Ham said to krimel:
William James wrote in a time when religion was dominant in man's thoughts, and 
he wanted to make philosophy as pragmatic (i.e., empirically-based) as science. 
 Needless to say, he is not one of my favorite philosophers. About all he can 
say against belief in the absolute is that "practically, it is less beautiful 
[than rational], for in representing the deepest reality of the world as static 
and without a history, it loosens the world's hold upon our sympathies and 
leaves the soul of it foreign." ...

dmb butts in:
As James saw it, the two great rivals in philosophy were rationalism and 
empiricism and philosophers line up on one side or the other because of their 
temperament rather than logic, evidence or facts. Its not that these are 
unimportant but neither side has an advantage and so temperament more or less 
becomes the deciding factor. In other words, he thought they were more or less 
equally valid in terms of knowable support but that the pictures they painted 
were very different and appealed to very different tastes, if you will. 
Absolutism in this case is Hegel or Bradley, the Idealists who thought that in 
the long run, all was right with God. James found this picture of reality to be 
morally disgusting. It too easily tolerates suffering, implicitly supports the 
status quo and otherwise makes man morally inert. He objected to determinisim 
for the same reasons. And the alienating aspect horrified him too. That's what 
he's talking about in this complaint. His own temperament demand
 s the opposite of an unsympathetic, foreign world. In fact, he describes his 
own metaphysics as the most intimate of all philosophies, one in which god and 
man are made of the same stuff, a monism like Pirsig's in which we are 
thoroughly embedded and engaged.
 
"Probably the weightiest contribution to our feeling of the rationality of the 
universe which the notion of the absolute brings is the assurance that however 
disturbed the surface may be, at bottom all is well with the cosmos-central 
peace abiding at the heart of endless agitation. This conception is rational in 
many ways, beautiful aesthetically, beautiful intellectually (could we only 
follow it into detail), and beautiful morally, if the enjoyment of security can 
be accounted moral. Practically it is less beautiful; for, as we saw in our 
last lecture, in representing the deepest reality of the world as static and 
without a history, it loosens the world's hold upon our sympathies and leaves 
the soul of it foreign.
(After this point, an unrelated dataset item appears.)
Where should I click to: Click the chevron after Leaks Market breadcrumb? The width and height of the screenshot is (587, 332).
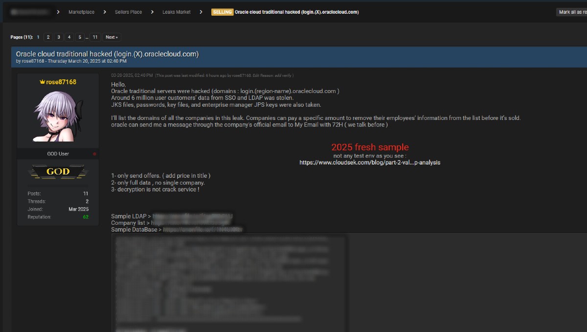[202, 12]
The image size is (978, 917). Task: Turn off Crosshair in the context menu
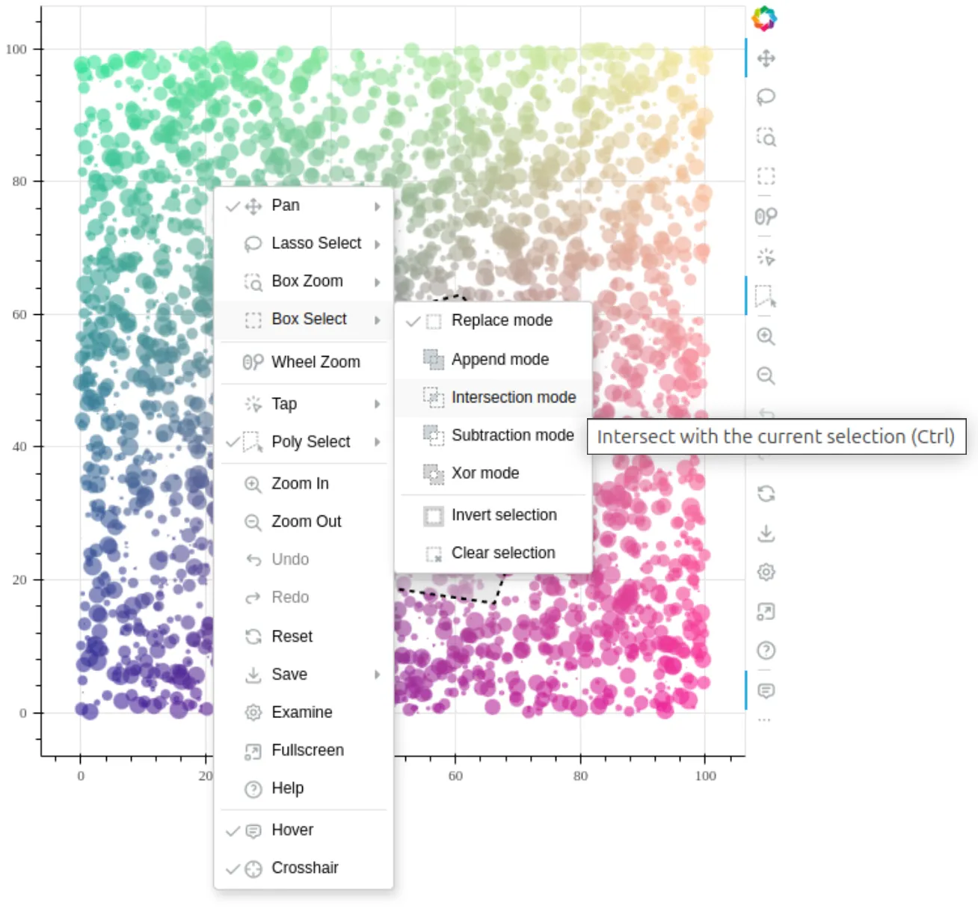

Nevertheless it does give peace, and that kind of 
rationality is so paramountly demanded by men that to the end of time there 
will be absolutists, men who choose belief in a static eternal, rather than 
admit that the finite world of change and striving, even with a
  God as one of the strivers, is itself eternal." - William James "A 
Pluralistic Universe"

Brighter days and happy new year to all.